Is there a more natural way folks would recommend attempting to do something like this?
Your eventstats
solutions is perfect and I would use that. If you'd like to experiment, and you are sure that you can isolate an appropriate time window, you could try something like this:
... | streamstats time_window=200 first(FieldToInject1) AS FieldToInject1, first(FieldToInject2) AS FieldToInject2 BY CorrelationId
Depending on how tightly you can tune it, this could be more efficient but could also be way less so.
@doweaver, for the sample data provided in the question, can you please state what is the desired output after correlation?
Updated with desired output.
The command that you probably need is filldown
and possibly selfjoin
. Take a very careful look at each one and play around.
I don't think filldown
works - that would blindly insert the most recently seen value for "FieldToInject", which means it would fail when we don't have A followed by all its matching Bs, and repeat.
selfjoin
doesn't seem like the answer here either, since I just want to join A to all Bs, and not Bs to Bs.
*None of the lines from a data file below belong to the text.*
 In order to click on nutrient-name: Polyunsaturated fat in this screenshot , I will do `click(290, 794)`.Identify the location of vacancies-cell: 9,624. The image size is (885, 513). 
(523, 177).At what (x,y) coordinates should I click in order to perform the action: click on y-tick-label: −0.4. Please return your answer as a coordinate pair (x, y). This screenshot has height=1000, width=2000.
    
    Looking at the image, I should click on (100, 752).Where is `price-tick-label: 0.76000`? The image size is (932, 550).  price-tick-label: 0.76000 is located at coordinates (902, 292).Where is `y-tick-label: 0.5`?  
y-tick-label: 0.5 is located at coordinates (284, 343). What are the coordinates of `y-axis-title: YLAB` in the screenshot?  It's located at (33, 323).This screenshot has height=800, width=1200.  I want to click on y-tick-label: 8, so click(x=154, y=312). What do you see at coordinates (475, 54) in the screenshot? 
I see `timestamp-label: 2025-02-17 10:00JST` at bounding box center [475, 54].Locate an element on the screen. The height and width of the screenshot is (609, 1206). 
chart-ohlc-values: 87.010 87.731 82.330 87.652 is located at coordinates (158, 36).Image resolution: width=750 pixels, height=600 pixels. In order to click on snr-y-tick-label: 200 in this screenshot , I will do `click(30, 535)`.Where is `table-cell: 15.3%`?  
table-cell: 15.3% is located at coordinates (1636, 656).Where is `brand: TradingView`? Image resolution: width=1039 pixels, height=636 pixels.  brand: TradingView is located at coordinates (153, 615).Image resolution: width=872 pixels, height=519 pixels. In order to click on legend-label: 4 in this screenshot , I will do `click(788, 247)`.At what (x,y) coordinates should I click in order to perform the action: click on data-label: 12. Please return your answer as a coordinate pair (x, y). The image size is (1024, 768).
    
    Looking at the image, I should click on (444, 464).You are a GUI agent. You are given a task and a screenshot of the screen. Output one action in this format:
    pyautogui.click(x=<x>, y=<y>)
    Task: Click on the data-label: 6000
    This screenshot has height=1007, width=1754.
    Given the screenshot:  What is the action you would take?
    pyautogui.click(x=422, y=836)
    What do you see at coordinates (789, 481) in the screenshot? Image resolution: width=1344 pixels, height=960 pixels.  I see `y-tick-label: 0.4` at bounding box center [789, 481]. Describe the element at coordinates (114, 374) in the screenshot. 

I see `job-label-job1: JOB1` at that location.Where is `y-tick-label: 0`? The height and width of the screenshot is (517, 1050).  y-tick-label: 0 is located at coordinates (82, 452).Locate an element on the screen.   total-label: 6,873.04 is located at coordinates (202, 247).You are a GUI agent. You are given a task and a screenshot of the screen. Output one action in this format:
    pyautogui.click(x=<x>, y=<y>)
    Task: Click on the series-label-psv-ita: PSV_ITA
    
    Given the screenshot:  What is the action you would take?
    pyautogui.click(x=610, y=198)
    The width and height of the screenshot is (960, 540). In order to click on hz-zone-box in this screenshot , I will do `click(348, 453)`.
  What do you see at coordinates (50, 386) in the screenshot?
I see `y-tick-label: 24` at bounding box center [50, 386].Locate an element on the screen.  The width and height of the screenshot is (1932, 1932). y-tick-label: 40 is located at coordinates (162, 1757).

I'm not seeing anything giving me that flexibility in the doc, but I'll keep looking.
@doweaver, I think filldown
will work for you provided you have sorted your data with Correlation_ID and also sort on events so that event A comes before event B. I have tried following run any where search which mocks the sample data provided in the question and the desired output.
| makeresults
| eval data="event=A,Correlation_ID=1,eventToInject=10;event=B,Correlation_ID=1;event=B,Correlation_ID=1;event=B,Correlation_ID=1;event=B,Correlation_ID=1;event=B,Correlation_ID=2;event=B,Correlation_ID=2;event=B,Correlation_ID=3;event=A,Correlation_ID=3,eventToInject=100;event=A,Correlation_ID=2,eventToInject=50;event=B,Correlation_ID=2;event=B,Correlation_ID=2;event=B,Correlation_ID=3;event=B,Correlation_ID=3;"
| makemv data delim=";"
| mvexpand data
| rename data as _raw
| KV
| table event Correlation_ID eventToInject
| sort Correlation_ID event
| filldown eventToInject
Your phrasing of the issue seems a bit odd - "keep looking for events throughout the search"? The entire file will be passed once and the values collected. first()
, earliest()
, last()
and latest()
will have slightly different effects, with first()
being marginally more efficient, but the entire file gets passed once, and has to be in Splunk.
The basic method for this is...
1) Select all events you might need.
2) Roll the A data onto the B records.
3) Drop the A records.
4) process the B records.
Yeah, my phrasing here is a product of my lack of understanding of what's happening under the covers.
It sounds like you're suggesting the aggregation approach, which should work. The main reason I asked this question is because of a "eureka" moment I had a few months ago. I was doing a lot of gross "stats first(x), first(y) BY Z" on things when I only expected a single event per Z... and then I discovered that the "xyseries" was the "right" way to do that. I was wondering if there's a "right" way to do what I wanted above, but it sounds like aggregating and using "first" is the best there is.